__Excerpt provided__
────

I also enjoyed a relatively picture-perfect childhood. That is, up until I was ten years old. When I was ten, the oldest of four children, my dad developed a brain tumor. It was a quick and lethal and he died right before Christmas, shortly after I turned eleven. For years after that, I would listen to my mom cry herself to sleep every night. Prior to that point, she had never held a full-time job. She went from being cared for by my grandparents to being cared for by my dad, a guy she met when she was nine years old and he was thirteen. She did not have the means, nor the know-how, to care for four young children on her own. In essence, I came from a broken home. Perhaps not broken in the typical sense of the word, but something definitely “broke” in all five of us the day my dad died. We were never the same again. My childhood abruptly ended at eleven years old when I realized that the world was not the safe, secure, happy-go-lucky place I had always assumed it to be. I was rocked to my very core by the knowledge that bad things could and do happen to good people.

────

[Saved items]
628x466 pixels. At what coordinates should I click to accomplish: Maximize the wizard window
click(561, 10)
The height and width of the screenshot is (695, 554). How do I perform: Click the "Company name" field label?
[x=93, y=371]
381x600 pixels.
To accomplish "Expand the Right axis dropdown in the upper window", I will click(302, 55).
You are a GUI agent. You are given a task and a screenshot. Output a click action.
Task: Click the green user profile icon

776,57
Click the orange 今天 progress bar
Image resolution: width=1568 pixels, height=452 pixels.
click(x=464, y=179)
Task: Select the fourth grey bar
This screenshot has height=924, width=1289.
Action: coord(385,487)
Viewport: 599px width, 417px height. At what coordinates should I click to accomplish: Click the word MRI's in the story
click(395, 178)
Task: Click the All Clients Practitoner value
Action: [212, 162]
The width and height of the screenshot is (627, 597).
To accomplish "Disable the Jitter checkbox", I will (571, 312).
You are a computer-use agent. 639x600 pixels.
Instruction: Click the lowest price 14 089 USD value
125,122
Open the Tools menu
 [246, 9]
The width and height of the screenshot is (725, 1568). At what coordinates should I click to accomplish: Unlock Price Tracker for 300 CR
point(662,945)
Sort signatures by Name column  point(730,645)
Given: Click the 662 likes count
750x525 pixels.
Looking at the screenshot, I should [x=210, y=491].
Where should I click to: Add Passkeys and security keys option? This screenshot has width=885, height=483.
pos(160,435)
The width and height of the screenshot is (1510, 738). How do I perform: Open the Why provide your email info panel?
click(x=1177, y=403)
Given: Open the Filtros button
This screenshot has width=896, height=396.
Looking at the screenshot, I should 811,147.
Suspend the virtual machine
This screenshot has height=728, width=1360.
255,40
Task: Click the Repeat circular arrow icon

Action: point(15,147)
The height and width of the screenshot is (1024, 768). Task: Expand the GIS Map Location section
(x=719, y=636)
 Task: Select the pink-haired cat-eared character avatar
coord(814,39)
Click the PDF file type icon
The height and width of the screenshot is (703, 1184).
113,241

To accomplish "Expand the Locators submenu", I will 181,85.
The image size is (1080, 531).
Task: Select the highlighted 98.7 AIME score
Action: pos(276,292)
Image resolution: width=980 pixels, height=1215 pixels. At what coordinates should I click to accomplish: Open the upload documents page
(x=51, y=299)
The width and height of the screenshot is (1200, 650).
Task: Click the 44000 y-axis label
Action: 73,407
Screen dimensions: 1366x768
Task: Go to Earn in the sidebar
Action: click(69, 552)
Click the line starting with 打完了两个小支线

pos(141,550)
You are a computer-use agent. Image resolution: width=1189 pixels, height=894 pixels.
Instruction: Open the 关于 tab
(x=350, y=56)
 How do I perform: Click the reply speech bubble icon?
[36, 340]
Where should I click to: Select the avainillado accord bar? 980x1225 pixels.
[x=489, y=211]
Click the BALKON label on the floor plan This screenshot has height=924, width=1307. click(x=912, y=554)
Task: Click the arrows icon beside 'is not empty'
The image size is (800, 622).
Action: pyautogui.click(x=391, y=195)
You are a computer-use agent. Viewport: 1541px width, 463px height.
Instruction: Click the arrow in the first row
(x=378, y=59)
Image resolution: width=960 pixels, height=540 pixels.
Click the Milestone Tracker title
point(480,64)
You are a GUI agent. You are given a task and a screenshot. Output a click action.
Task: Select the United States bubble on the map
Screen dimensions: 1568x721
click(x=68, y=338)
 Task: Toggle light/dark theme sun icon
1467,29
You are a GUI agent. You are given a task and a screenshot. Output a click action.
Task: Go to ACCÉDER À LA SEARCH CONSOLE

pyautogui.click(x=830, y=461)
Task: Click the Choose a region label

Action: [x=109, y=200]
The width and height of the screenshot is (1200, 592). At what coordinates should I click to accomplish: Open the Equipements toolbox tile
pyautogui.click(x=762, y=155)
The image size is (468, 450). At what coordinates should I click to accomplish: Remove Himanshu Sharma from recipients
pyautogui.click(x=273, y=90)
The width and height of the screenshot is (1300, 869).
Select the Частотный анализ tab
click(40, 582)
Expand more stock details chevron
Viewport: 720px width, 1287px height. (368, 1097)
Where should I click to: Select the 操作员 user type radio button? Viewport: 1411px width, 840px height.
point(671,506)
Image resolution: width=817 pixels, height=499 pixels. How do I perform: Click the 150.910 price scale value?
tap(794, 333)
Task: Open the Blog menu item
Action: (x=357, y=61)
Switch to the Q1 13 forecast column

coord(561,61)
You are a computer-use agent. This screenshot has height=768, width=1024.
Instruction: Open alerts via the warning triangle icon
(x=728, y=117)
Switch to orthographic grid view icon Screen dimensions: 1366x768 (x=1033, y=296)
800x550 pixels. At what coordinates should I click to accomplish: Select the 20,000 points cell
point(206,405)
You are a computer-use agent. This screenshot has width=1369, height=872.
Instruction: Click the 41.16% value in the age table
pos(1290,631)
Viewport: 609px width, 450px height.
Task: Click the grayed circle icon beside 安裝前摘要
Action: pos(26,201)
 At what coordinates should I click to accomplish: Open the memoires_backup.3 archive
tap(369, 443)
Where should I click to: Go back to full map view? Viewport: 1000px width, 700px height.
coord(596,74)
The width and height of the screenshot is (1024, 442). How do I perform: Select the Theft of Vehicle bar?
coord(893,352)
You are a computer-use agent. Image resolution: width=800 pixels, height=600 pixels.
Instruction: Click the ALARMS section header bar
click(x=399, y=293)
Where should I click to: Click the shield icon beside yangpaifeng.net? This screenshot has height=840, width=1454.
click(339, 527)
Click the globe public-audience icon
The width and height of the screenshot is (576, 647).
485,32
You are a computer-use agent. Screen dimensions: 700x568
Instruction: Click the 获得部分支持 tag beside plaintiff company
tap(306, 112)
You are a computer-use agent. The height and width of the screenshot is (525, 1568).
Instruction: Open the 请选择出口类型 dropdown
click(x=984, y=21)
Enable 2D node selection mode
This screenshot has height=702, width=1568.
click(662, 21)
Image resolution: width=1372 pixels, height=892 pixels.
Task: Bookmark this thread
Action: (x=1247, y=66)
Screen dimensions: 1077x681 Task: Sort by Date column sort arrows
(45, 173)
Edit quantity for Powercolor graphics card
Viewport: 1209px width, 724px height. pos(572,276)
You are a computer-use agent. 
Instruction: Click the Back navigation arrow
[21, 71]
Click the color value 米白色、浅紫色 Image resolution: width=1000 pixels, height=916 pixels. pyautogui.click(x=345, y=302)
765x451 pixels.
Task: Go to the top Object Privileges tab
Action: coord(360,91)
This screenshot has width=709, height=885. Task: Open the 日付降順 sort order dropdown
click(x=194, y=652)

────

Write out the entire passage about the father's death, word for word. These stored lines are separate from the passage.

__Reply to the task__
I also enjoyed a relatively picture-perfect childhood. That is, up until I was ten years old. When I was ten, the oldest of four children, my dad developed a brain tumor. It was a quick and lethal and he died right before Christmas, shortly after I turned eleven. For years after that, I would listen to my mom cry herself to sleep every night. Prior to that point, she had never held a full-time job. She went from being cared for by my grandparents to being cared for by my dad, a guy she met when she was nine years old and he was thirteen. She did not have the means, nor the know-how, to care for four young children on her own. In essence, I came from a broken home. Perhaps not broken in the typical sense of the word, but something definitely “broke” in all five of us the day my dad died. We were never the same again. My childhood abruptly ended at eleven years old when I realized that the world was not the safe, secure, happy-go-lucky place I had always assumed it to be. I was rocked to my very core by the knowledge that bad things could and do happen to good people.